(Source records)

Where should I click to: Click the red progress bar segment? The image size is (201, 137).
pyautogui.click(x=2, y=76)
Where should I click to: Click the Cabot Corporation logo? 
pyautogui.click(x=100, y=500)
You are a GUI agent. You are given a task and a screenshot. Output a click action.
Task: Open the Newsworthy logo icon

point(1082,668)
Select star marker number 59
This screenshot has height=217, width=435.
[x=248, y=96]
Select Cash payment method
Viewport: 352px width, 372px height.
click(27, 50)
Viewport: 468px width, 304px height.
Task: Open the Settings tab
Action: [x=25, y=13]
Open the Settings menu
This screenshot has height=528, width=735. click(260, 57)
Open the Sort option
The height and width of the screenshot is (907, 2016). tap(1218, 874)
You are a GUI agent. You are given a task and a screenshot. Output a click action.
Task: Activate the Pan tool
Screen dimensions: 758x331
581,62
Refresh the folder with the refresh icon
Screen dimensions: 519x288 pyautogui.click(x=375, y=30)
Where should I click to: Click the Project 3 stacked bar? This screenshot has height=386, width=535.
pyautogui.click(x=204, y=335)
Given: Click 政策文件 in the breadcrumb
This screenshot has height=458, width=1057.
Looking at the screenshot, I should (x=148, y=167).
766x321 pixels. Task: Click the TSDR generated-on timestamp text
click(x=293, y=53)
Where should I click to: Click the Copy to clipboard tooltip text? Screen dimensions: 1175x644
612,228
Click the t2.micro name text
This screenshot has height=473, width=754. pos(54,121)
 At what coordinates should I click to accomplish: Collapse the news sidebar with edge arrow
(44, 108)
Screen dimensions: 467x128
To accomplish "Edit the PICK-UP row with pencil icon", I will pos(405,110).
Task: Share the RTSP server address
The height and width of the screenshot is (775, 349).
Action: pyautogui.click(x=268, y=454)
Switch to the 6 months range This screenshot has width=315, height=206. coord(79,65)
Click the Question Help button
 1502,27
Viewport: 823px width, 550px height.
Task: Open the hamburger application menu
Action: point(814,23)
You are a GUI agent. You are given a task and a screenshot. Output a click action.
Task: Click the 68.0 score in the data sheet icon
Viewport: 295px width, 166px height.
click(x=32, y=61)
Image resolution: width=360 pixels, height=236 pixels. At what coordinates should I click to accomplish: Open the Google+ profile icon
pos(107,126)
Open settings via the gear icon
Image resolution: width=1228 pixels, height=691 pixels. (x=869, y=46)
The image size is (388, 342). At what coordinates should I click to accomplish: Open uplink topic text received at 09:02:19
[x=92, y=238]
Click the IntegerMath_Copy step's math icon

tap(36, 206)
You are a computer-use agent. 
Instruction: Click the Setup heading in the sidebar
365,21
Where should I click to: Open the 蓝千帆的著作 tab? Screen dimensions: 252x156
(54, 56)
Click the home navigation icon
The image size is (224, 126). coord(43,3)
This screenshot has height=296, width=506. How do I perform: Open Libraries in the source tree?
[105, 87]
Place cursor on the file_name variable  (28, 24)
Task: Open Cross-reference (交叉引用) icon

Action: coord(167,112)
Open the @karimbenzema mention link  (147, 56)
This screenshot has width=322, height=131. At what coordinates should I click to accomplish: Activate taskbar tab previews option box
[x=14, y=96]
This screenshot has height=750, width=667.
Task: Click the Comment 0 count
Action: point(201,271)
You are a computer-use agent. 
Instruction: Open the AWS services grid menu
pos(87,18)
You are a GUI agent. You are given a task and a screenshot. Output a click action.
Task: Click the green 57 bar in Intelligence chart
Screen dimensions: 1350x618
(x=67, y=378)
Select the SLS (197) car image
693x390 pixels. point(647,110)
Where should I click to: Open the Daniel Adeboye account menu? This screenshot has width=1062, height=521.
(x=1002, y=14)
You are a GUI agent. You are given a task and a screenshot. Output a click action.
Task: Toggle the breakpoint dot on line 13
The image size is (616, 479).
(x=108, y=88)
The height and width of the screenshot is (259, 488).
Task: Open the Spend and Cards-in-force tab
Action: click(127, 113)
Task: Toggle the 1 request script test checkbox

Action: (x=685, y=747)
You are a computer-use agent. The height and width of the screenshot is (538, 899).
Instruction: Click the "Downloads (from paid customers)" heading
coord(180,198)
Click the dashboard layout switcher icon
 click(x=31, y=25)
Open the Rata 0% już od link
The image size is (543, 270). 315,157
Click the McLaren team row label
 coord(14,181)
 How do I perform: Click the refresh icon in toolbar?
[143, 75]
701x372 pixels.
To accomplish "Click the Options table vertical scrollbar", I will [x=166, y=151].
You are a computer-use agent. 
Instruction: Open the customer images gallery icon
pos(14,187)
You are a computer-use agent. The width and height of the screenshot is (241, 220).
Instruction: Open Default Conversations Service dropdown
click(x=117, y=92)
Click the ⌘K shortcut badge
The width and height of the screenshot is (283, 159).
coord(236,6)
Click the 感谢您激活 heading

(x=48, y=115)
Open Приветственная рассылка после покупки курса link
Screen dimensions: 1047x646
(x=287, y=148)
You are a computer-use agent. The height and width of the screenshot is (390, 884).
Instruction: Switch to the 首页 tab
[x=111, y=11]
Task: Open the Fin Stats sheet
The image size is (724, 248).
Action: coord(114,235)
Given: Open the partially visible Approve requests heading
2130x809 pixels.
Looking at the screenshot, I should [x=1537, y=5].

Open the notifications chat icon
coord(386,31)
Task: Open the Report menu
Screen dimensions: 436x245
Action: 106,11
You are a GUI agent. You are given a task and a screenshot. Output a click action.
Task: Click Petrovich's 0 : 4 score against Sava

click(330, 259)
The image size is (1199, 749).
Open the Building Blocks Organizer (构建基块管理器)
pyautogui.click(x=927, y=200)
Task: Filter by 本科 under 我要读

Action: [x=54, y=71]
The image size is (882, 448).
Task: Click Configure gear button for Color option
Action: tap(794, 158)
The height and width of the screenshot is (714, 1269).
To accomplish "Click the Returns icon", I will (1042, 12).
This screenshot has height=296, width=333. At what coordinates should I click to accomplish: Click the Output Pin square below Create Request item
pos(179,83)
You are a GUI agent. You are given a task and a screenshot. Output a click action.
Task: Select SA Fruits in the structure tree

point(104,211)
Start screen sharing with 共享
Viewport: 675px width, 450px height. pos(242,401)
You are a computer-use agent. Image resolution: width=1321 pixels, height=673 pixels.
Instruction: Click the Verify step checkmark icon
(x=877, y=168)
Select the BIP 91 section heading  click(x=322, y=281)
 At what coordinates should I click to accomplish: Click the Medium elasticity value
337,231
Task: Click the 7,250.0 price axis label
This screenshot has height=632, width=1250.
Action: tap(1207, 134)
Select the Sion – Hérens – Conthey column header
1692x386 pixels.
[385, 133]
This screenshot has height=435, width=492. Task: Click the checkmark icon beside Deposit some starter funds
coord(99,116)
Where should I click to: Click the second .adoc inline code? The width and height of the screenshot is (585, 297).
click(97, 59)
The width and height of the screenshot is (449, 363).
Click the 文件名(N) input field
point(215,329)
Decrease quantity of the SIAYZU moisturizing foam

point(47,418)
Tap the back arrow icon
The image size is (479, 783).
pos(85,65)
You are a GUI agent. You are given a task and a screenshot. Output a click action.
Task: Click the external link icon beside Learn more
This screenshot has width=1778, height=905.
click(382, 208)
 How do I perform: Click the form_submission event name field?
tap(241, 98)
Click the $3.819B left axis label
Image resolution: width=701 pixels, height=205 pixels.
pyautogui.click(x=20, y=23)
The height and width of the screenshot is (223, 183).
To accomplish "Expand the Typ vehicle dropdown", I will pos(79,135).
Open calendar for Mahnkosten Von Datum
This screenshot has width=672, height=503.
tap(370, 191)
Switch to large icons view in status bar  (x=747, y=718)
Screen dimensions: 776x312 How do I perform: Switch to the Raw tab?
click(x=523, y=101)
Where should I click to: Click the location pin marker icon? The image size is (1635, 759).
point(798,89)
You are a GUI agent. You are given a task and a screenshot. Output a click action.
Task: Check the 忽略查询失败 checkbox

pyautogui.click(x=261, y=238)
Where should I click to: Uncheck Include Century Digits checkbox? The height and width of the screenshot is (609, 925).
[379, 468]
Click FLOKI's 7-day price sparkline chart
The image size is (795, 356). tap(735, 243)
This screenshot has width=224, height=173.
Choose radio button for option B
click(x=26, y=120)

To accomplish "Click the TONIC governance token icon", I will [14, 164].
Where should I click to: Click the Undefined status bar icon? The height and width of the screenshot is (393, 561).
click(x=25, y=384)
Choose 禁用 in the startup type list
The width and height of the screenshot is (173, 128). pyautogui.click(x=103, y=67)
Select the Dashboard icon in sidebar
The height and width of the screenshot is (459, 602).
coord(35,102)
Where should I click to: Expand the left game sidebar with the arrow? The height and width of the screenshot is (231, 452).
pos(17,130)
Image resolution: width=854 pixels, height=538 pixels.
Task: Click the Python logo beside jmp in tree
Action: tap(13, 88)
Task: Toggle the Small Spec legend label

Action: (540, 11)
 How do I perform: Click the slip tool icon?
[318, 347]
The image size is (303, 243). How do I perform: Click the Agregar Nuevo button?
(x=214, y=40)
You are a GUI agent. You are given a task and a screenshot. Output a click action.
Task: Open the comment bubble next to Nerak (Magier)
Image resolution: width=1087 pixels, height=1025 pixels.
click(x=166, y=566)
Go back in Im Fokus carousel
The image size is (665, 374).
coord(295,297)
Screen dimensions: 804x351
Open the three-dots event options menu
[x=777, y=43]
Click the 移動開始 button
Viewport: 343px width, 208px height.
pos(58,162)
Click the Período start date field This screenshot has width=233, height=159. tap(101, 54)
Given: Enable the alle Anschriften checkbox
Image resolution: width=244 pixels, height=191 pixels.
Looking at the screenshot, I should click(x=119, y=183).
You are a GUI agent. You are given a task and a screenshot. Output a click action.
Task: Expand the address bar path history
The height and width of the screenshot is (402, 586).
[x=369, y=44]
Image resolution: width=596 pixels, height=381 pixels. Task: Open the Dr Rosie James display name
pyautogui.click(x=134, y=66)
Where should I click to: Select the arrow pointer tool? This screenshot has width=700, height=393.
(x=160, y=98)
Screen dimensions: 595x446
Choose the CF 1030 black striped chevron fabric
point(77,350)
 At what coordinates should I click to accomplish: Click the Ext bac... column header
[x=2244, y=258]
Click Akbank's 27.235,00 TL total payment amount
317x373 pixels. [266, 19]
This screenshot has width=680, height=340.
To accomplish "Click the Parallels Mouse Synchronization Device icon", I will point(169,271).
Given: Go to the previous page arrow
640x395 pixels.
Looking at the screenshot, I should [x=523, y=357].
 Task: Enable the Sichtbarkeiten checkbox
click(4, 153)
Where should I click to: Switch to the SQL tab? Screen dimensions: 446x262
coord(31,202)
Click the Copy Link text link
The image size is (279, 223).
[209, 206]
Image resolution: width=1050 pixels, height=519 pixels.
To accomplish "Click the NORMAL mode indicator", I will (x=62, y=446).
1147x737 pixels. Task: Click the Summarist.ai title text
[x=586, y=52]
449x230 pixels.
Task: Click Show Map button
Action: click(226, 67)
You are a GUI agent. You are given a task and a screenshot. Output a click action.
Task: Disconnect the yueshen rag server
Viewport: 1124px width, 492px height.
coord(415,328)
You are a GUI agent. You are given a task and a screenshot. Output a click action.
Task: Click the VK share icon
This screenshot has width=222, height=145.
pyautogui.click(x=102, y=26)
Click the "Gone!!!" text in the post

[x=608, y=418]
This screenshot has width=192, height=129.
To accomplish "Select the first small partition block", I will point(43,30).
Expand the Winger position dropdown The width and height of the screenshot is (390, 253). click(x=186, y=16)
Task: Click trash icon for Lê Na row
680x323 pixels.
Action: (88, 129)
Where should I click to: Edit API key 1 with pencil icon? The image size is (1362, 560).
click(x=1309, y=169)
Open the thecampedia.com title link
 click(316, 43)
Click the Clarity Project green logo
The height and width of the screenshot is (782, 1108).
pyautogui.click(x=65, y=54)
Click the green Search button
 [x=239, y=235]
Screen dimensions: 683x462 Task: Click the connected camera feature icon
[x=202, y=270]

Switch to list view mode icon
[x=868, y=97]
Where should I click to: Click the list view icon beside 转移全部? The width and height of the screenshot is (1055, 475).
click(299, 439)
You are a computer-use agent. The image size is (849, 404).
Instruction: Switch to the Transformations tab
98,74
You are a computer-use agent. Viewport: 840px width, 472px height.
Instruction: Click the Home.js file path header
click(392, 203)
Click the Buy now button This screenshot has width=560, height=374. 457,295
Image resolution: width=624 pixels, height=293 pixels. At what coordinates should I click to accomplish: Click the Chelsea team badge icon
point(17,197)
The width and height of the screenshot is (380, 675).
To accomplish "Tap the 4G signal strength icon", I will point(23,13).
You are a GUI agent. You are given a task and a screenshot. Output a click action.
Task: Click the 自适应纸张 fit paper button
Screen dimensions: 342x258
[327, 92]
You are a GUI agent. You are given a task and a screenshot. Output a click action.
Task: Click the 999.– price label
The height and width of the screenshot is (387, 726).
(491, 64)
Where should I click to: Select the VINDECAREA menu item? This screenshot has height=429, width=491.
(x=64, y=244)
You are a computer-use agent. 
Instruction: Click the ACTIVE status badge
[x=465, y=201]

_To do_
The span to print begins at the line containing "The width and height of the screenshot is (380, 675)." and ends at the final line of the entries; print it exactly and print nothing else.

_Solution to the exercise_
The width and height of the screenshot is (380, 675).
To accomplish "Tap the 4G signal strength icon", I will point(23,13).
You are a GUI agent. You are given a task and a screenshot. Output a click action.
Task: Click the 自适应纸张 fit paper button
Screen dimensions: 342x258
[327, 92]
You are a GUI agent. You are given a task and a screenshot. Output a click action.
Task: Click the 999.– price label
The height and width of the screenshot is (387, 726).
(491, 64)
Where should I click to: Select the VINDECAREA menu item? This screenshot has height=429, width=491.
(x=64, y=244)
You are a computer-use agent. 
Instruction: Click the ACTIVE status badge
[x=465, y=201]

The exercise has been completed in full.